711
votes

Why is Java Vector considered a legacy class, obsolete or deprecated?

Isn't its use valid when working with concurrency?

And if I don't want to manually synchronize objects and just want to use a thread-safe collection without needing to make fresh copies of the underlying array (as CopyOnWriteArrayList does), then is it fine to use Vector?

What about Stack, which is a subclass of Vector, what should I use instead of it?

5
They are obsolete, but they are not deprecated.user207421

5 Answers

689
votes

Vector synchronizes on each individual operation. That's almost never what you want to do.

Generally you want to synchronize a whole sequence of operations. Synchronizing individual operations is both less safe (if you iterate over a Vector, for instance, you still need to take out a lock to avoid anyone else changing the collection at the same time, which would cause a ConcurrentModificationException in the iterating thread) but also slower (why take out a lock repeatedly when once will be enough)?

Of course, it also has the overhead of locking even when you don't need to.

Basically, it's a very flawed approach to synchronization in most situations. As Mr Brian Henk pointed out, you can decorate a collection using the calls such as Collections.synchronizedList - the fact that Vector combines both the "resized array" collection implementation with the "synchronize every operation" bit is another example of poor design; the decoration approach gives cleaner separation of concerns.

As for a Stack equivalent - I'd look at Deque/ArrayDeque to start with.

86
votes

Vector was part of 1.0 -- the original implementation had two drawbacks:

1. Naming: vectors are really just lists which can be accessed as arrays, so it should have been called ArrayList (which is the Java 1.2 Collections replacement for Vector).

2. Concurrency: All of the get(), set() methods are synchronized, so you can't have fine grained control over synchronization.

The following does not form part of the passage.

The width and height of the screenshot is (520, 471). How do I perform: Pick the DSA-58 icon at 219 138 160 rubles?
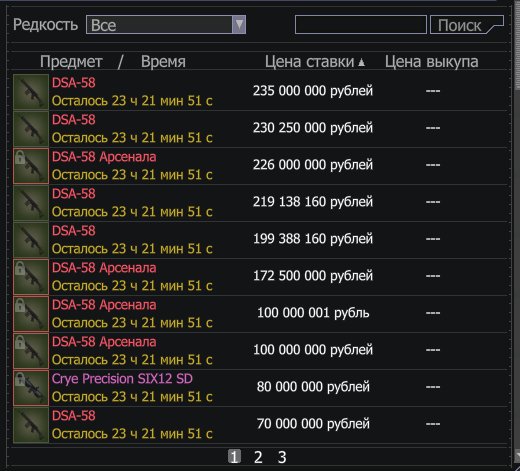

There is not much difference between ArrayList and Vector, but you should use ArrayList.

From the API doc.

As of the Java 2 platform v1.2, this class was retrofitted to implement the List interface, making it a member of the Java Collections Framework. Unlike the new collection implementations, Vector is synchronized.

42
votes

Besides the already stated answers about using Vector, Vector also has a bunch of methods around enumeration and element retrieval which are different than the List interface, and developers (especially those who learned Java before 1.2) can tend to use them if they are in the code. Although Enumerations are faster, they don't check if the collection was modified during iteration, which can cause issues, and given that Vector might be chosen for its syncronization - with the attendant access from multiple threads, this makes it a particularly pernicious problem. Usage of these methods also couples a lot of code to Vector, such that it won't be easy to replace it with a different List implementation.

17
votes

You can use the synchronizedCollection/List method in java.util.Collection to get a thread-safe collection from a non-thread-safe one.

8
votes

java.util.Stack inherits the synchronization overhead of java.util.Vector, which is usually not justified.

It inherits a lot more than that, though. The fact that java.util.Stack extends java.util.Vector is a mistake in object-oriented design. Purists will note that it also offers a lot of methods beyond the operations traditionally associated with a stack (namely: push, pop, peek, size). It's also possible to do search, elementAt, setElementAt, remove, and many other random-access operations. It's basically up to the user to refrain from using the non-stack operations of Stack.

For these performance and OOP design reasons, the JavaDoc for java.util.Stack recommends ArrayDeque as the natural replacement. (A deque is more than a stack, but at least it's restricted to manipulating the two ends, rather than offering random access to everything.)